Jerusalem — It was a bitter cold Jerusalem evening but that didn’t stop about 50 female teachers and staffers at the ultra-Orthodox Beis Yaakov School in Geula from attending an evening lecture on “Healthy Home Baking.”
Tired though they were from a day’s work and caring for their families, the women listened with rapt attention to the lecturer, a young charedi woman, as she explained which flours and sweeteners are healthy and which ones to avoid, and how trans-fats endanger heart health.
The women nodded in agreement when the lecturer underscored that meals, including the ones served on Shabbat and the chagim, should be healthy meals, and that the simpler the meal the faster the preparation.
Once the lecture ended the women examined the recipes for carrot date muffins, fragrant orange cake and apple oatmeal pie they had received when they entered the auditorium.
The ongoing lecture series for charedi women is part of a wide-ranging heart health initiative run by the Linda Joy Pollin Cardiovascular Wellness Center for Women at Hadassah Hospital, Jerusalem. Launched a year-and-a-half ago, the Pollin center reaches out to Israel’s most disadvantaged communities — charedi Jews, Arabs and disabled people — because statistically “there is a link between health and economics,” says Osnat Keidar, the center’s interim director.
Other programs are geared toward the female employees of Hadassah Hospital and in the Jerusalem community of Pisgat Zeev, a largely working-class neighborhood.
Since Hadassah is a research and teaching facility, all of the programs are also research projects that monitor the impact of eating habits and physical activity on cardiovascular health.

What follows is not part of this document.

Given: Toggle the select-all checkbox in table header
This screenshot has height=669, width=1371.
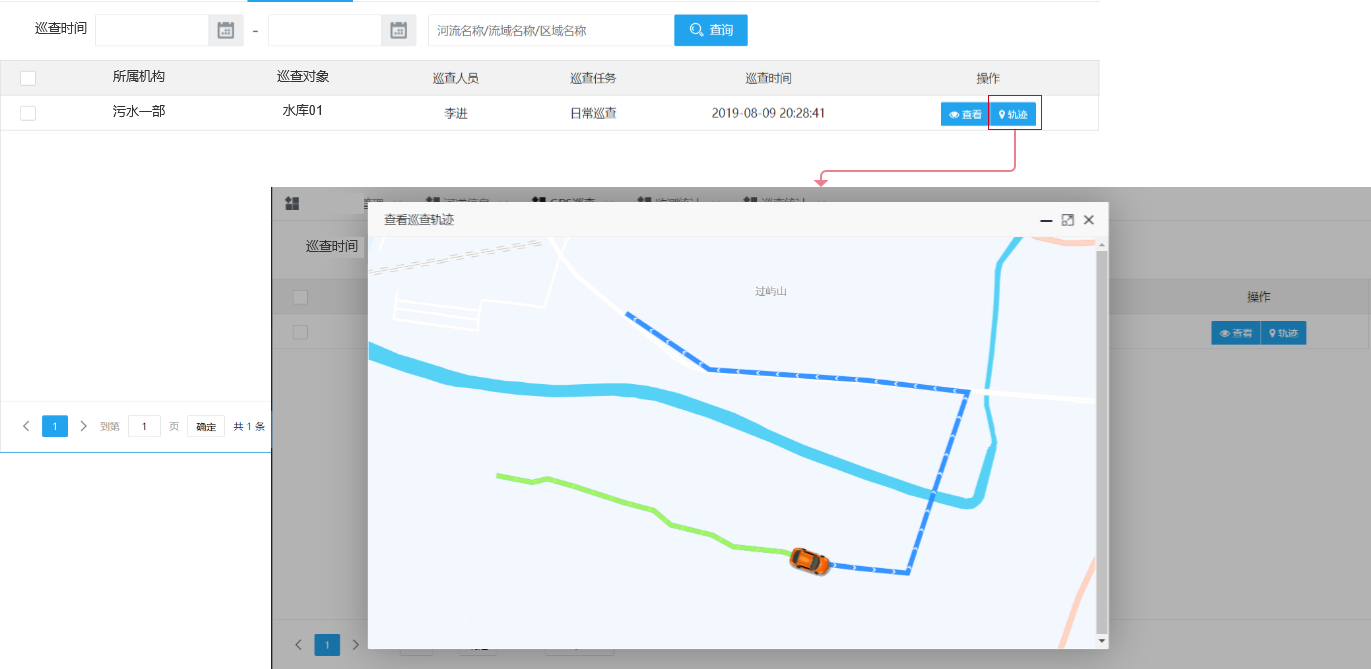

One of the programs takes place in 12 Arab primary schools in the Arab sector, where teachers, students and their parents are learning how to change their lifestyle by improving their nutrition and being more active physically.
“The Arab community is at higher risk of cardiovascular disease because they do less exercise and there is more obesity and diabetes,” Keidar explains. On the up side, relatively few Arab women smoke.
The teachers are learning about health and nutrition while acquiring the skills needed to write a health promotion program and assessing their schools’ needs.
In the process, Keidar says, “they must decide on goals and objectives as well as which activities are suitable for their schools’ culture. If the school doesn’t permit girls to exercise in pants, for example, they need to ensure the girls exercise separately from the boys.”
The students’ mothers are invited to the school to take part in mother-daughter classes focused on healthy cooking and physical activity.
Another program the center runs in the Arab sector, this one in partnership with the Jerusalem Intercultural Center, is teaching nutrition as well as stress management and leadership skills to the female heads of community centers and small groups in east Jerusalem.
The Pollin center, in conjunction with the Center for Independent Living, runs a year-long program for people with physical or developmental disabilities to get them moving more and eating better.
Kiedar says people with disabilities tend to have a higher risk of cardiovascular disease because they are usually less physically active and often don’t eat a balanced diet due to a limited budget.
Elisheva Leiter, the health psychologist coordinating the charedi women’s program, cites studies showing that charedi women visit doctors less frequently and are at higher risk for cardiovascular and other health problems.
“In the charedi community it’s particularly challenging to get health information to women. There is less exposure to the secular media and sources of health information. They also have less time because most are taking care of large families while also working to support their families.”
Furthermore, says Leiter, “there’s a community focus on giving, taking care of others, and they put themselves at the bottom of the list. The women visit doctors during their pregnancies and take their children to the pediatrician but not as often go to their own doctors.”
The program at the Beis Yaakov school, which is co-run by the Bishvilaych Israel Women’s Medical Care, is multi-faceted. The female teachers and staffers have learned to spot the signs of a woman having a heart attack (which can differ from the signes of a man having a heart attack), about the benefits of physical activity and how to cook and eat more nutritiously.
Slowly but surely, Leiter says, the information has led to a change in the school environment. The teachers now serve healthier food at teachers’ meetings. They’ve posted signs in the classroom promoting exercise and better nutrition and have hired an exercise coach.
The teachers are imparting the information to their students and practicing at home what they’ve learned.
Like the Pollin center’s other programs, the charedi women’s program was created with the participants’ input.
“We went to the school, interviewed the teachers, the principal and ran focus groups and asked them to fill out questionnaires,” Leiter says.
The partnership with Bishvilaych, a charedi women’s health organization, was crucial, she says, because “they are very much accepted in the charedi world. They have done the legwork to secure the approval of the community’s rabbinical authorities.”
Seated in the Beis Yaakov auditorium, Orit, 45, a teacher, mother of nine and grandmother of five, said the health program has been a life-changer.
“Until this program I never made time for myself. Now I do and it’s good for me. It’s changed my thinking. I’ve stopped using white flour and use much less oil when cooking and baking. I’m making less baked goods.”
Orit, who did not provide her last name due to religious modesty concerns, said she now makes make a point of walking more and takes the time to go swimming.
“My children are slowly, slowly getting used to the idea of healthy eating. Change takes time.”